Copy the lines from the one containing "Locate an element on the screen. The image" through the one containing "coordinates (730, 995).", replacing "Locate an element" with "Find an element" and keeping everything else the same.
<<<<
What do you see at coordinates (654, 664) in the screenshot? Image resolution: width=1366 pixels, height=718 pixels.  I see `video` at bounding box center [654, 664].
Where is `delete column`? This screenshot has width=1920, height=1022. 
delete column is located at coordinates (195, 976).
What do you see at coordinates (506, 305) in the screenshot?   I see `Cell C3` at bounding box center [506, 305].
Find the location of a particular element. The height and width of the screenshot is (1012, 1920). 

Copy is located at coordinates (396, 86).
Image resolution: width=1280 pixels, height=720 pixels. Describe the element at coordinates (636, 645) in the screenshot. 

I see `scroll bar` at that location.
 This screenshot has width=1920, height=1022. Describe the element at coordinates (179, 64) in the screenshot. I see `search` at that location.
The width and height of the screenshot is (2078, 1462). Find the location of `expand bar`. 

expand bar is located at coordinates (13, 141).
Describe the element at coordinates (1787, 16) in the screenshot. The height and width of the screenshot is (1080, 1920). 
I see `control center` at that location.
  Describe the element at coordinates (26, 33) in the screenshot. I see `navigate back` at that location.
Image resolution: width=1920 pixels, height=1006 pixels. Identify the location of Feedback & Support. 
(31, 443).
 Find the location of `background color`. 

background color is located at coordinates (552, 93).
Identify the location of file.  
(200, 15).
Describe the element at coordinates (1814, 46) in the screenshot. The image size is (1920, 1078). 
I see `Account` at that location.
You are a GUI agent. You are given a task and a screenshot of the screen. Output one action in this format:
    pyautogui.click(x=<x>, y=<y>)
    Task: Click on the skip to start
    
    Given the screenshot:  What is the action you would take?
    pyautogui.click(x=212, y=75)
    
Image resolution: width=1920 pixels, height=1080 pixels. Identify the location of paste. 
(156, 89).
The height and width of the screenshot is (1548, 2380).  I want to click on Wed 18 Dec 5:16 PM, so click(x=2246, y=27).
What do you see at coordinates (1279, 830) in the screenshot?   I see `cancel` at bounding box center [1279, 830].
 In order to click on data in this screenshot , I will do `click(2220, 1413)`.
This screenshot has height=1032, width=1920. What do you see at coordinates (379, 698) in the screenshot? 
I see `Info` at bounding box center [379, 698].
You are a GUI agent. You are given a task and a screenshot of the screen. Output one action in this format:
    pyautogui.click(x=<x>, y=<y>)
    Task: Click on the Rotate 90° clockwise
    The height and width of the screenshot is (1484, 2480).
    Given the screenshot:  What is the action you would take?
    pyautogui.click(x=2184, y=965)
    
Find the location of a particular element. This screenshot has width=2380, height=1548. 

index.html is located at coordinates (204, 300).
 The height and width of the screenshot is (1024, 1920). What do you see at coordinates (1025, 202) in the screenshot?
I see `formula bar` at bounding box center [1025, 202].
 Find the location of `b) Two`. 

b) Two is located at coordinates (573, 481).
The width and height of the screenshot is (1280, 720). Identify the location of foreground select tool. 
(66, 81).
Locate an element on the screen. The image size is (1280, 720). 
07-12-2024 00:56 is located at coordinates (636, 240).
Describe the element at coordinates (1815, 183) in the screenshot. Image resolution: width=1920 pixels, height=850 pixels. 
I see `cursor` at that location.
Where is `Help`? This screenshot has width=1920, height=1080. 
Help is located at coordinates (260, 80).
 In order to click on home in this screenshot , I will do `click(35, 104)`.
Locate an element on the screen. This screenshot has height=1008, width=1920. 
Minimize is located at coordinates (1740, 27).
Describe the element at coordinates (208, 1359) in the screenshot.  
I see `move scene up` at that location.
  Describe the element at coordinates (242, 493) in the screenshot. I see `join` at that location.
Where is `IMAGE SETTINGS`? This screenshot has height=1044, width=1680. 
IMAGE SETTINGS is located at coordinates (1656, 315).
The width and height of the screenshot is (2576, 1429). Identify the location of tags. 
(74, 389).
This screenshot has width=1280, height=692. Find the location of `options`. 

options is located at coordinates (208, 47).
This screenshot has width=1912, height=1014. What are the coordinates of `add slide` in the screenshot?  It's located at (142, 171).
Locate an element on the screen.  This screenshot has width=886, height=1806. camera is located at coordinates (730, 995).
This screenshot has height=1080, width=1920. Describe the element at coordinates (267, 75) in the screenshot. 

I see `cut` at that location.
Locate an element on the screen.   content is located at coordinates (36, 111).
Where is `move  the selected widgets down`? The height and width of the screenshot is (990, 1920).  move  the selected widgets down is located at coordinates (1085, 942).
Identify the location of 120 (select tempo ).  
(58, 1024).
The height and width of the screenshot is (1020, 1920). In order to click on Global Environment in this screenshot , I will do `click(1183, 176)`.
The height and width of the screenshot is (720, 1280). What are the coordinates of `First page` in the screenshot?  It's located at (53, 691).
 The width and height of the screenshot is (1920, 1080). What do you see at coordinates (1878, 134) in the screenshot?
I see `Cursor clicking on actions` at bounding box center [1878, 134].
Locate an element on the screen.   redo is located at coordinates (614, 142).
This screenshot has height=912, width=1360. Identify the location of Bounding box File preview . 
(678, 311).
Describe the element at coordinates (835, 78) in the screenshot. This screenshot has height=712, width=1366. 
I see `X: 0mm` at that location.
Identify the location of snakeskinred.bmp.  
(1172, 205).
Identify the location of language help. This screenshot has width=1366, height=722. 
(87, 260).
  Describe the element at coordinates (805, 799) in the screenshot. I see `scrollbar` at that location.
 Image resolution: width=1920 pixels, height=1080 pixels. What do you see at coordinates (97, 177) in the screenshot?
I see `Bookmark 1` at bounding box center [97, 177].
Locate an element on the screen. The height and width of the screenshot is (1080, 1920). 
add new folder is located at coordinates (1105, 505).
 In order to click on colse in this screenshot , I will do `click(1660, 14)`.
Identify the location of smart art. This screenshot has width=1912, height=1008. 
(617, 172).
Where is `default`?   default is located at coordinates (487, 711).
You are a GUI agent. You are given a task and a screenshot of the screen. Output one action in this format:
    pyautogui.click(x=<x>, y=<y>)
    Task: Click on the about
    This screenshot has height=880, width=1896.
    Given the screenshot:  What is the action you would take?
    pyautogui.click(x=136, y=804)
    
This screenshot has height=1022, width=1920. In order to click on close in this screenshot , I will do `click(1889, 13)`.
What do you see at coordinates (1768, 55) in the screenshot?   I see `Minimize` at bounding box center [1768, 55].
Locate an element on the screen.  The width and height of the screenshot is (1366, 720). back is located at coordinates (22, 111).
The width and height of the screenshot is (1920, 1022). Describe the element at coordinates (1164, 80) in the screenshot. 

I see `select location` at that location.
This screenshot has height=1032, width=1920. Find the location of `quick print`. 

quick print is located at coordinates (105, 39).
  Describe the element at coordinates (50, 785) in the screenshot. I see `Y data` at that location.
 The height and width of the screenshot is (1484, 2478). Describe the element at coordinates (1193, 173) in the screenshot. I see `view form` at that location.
>>>>
▸ **Result**:
Find an element on the screen. The image size is (1280, 720). 
07-12-2024 00:56 is located at coordinates (636, 240).
Describe the element at coordinates (1815, 183) in the screenshot. Image resolution: width=1920 pixels, height=850 pixels. 
I see `cursor` at that location.
Where is `Help`? This screenshot has width=1920, height=1080. 
Help is located at coordinates (260, 80).
 In order to click on home in this screenshot , I will do `click(35, 104)`.
Find an element on the screen. This screenshot has height=1008, width=1920. 
Minimize is located at coordinates (1740, 27).
Describe the element at coordinates (208, 1359) in the screenshot.  
I see `move scene up` at that location.
  Describe the element at coordinates (242, 493) in the screenshot. I see `join` at that location.
Where is `IMAGE SETTINGS`? This screenshot has height=1044, width=1680. 
IMAGE SETTINGS is located at coordinates (1656, 315).
The width and height of the screenshot is (2576, 1429). Identify the location of tags. 
(74, 389).
This screenshot has width=1280, height=692. Find the location of `options`. 

options is located at coordinates (208, 47).
This screenshot has width=1912, height=1014. What are the coordinates of `add slide` in the screenshot?  It's located at (142, 171).
Find an element on the screen.  This screenshot has width=886, height=1806. camera is located at coordinates (730, 995).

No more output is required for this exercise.